(Entries on locating words and elements)
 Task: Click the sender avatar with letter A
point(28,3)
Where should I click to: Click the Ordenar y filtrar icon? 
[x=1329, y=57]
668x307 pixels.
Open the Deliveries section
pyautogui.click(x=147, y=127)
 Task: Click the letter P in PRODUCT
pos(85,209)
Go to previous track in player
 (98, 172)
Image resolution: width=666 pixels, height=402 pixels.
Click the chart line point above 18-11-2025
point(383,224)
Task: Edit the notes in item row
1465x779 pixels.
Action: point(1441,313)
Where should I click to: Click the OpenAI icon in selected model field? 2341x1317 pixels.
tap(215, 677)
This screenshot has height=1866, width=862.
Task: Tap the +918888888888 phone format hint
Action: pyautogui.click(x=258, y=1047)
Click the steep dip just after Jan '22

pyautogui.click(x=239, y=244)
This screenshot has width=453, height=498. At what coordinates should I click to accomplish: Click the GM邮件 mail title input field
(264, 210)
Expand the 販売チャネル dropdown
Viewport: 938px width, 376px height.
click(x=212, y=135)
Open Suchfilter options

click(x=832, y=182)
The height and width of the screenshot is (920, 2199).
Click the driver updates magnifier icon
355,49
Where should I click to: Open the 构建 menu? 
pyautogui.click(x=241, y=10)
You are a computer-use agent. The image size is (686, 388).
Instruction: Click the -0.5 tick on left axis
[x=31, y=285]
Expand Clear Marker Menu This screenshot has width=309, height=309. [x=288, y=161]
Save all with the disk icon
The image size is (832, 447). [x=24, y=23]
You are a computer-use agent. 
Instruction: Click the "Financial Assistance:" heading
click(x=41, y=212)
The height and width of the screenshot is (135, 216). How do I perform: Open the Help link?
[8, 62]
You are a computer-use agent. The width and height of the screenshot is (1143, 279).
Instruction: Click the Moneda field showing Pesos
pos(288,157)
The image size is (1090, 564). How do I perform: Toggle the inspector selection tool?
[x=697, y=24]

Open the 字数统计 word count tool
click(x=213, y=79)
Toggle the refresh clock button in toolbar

- _OBJECTIVE_
Copy all of the material above line for line, changing nothing.

- _EXERCISE OUTPUT_
 Task: Click the sender avatar with letter A
point(28,3)
Where should I click to: Click the Ordenar y filtrar icon? 
[x=1329, y=57]
668x307 pixels.
Open the Deliveries section
pyautogui.click(x=147, y=127)
 Task: Click the letter P in PRODUCT
pos(85,209)
Go to previous track in player
 (98, 172)
Image resolution: width=666 pixels, height=402 pixels.
Click the chart line point above 18-11-2025
point(383,224)
Task: Edit the notes in item row
1465x779 pixels.
Action: point(1441,313)
Where should I click to: Click the OpenAI icon in selected model field? 2341x1317 pixels.
tap(215, 677)
This screenshot has height=1866, width=862.
Task: Tap the +918888888888 phone format hint
Action: pyautogui.click(x=258, y=1047)
Click the steep dip just after Jan '22

pyautogui.click(x=239, y=244)
This screenshot has width=453, height=498. At what coordinates should I click to accomplish: Click the GM邮件 mail title input field
(264, 210)
Expand the 販売チャネル dropdown
Viewport: 938px width, 376px height.
click(x=212, y=135)
Open Suchfilter options

click(x=832, y=182)
The height and width of the screenshot is (920, 2199).
Click the driver updates magnifier icon
355,49
Where should I click to: Open the 构建 menu? 
pyautogui.click(x=241, y=10)
You are a computer-use agent. The image size is (686, 388).
Instruction: Click the -0.5 tick on left axis
[x=31, y=285]
Expand Clear Marker Menu This screenshot has width=309, height=309. [x=288, y=161]
Save all with the disk icon
The image size is (832, 447). [x=24, y=23]
You are a computer-use agent. 
Instruction: Click the "Financial Assistance:" heading
click(x=41, y=212)
The height and width of the screenshot is (135, 216). How do I perform: Open the Help link?
[8, 62]
You are a computer-use agent. The width and height of the screenshot is (1143, 279).
Instruction: Click the Moneda field showing Pesos
pos(288,157)
The image size is (1090, 564). How do I perform: Toggle the inspector selection tool?
[x=697, y=24]

Open the 字数统计 word count tool
click(x=213, y=79)
Toggle the refresh clock button in toolbar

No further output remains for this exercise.